Polish musicologist and academic (1880–1952)

Adolf Chybiński (29 April 1880 – 31 October 1952) was a Polish musicologist and academic.

==Early life and education==
Adolf Eustachy Chybiński was the son of the industrialist Adolf and Maria z Górskich. He was educated at a gymnasium in Kraków, and studied German, classical philology and law at Jagiellonian University (1898-1899).

He received private lessons on piano and music theory in Kraków (1898-1901) from Jan Drozdowski.

In 1901-2 he studied in Heidelberg. From 1904-1908 in Munich, he studied musicology, art history and philosophy. In 1908 in Munich he defended his doctorate Contributions to the history of the timing and the Kapellmeisteramt in the epoch of Mensuralmusik (Beitrage zur Geschichte des Taktschlegens und des Kapellmeisteramtes in der Epoche der Mensuralmusik).

• **REQUIRED ACTION 1**
Quote the Chybiński biography word for word, starting with "Polish musicologist and academic (1880–1952)" and going on through "Epoche der Mensuralmusik).".
• **REQUIRED ACTION 2**
Answer these questions using the Chybiński biography:
(a) Who gave him private lessons on piano and music theory in Kraków?
(b) Which subjects did he study in Munich from 1904 to 1908?
(c) What was his father's occupation?
• **REQUIRED ACTION 3**
Render this sentence from the Chybiński biography in Spanish: "He received private lessons on piano and music theory in Kraków (1898-1901) from Jan Drozdowski."

• **GIVEN INFORMATION**
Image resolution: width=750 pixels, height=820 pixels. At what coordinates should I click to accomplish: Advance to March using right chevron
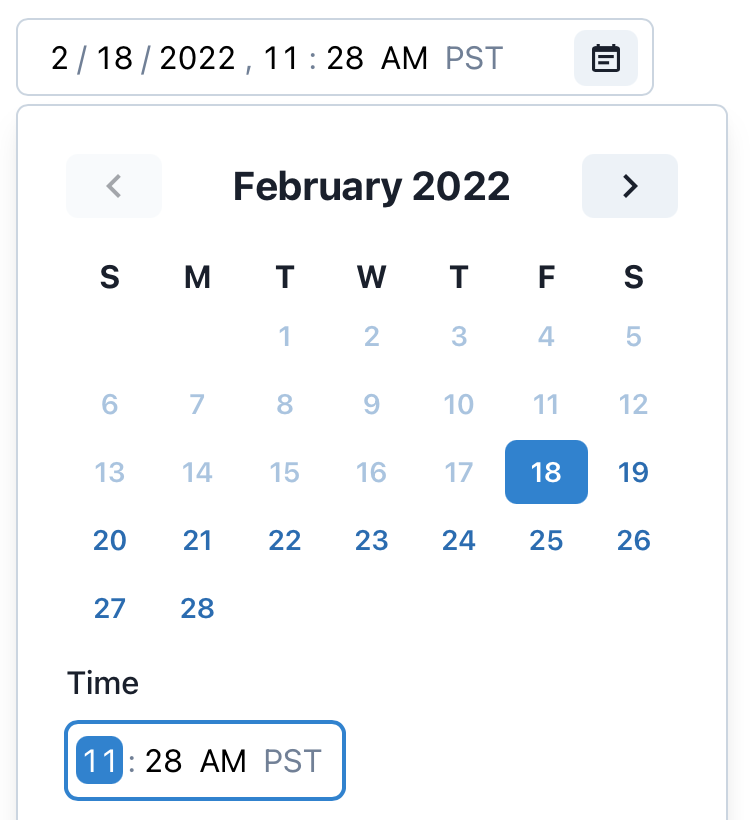[x=630, y=186]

• **EXERCISE SOLUTION 1**
Polish musicologist and academic (1880–1952)

Adolf Chybiński (29 April 1880 – 31 October 1952) was a Polish musicologist and academic.

==Early life and education==
Adolf Eustachy Chybiński was the son of the industrialist Adolf and Maria z Górskich. He was educated at a gymnasium in Kraków, and studied German, classical philology and law at Jagiellonian University (1898-1899).

He received private lessons on piano and music theory in Kraków (1898-1901) from Jan Drozdowski.

In 1901-2 he studied in Heidelberg. From 1904-1908 in Munich, he studied musicology, art history and philosophy. In 1908 in Munich he defended his doctorate Contributions to the history of the timing and the Kapellmeisteramt in the epoch of Mensuralmusik (Beitrage zur Geschichte des Taktschlegens und des Kapellmeisteramtes in der Epoche der Mensuralmusik).

• **EXERCISE SOLUTION 2**
(a) Jan Drozdowski
(b) Musicology, art history and philosophy
(c) He was an industrialist.

• **EXERCISE SOLUTION 3**
Recibió clases particulares de piano y teoría musical en Cracovia (1898-1901) de Jan Drozdowski.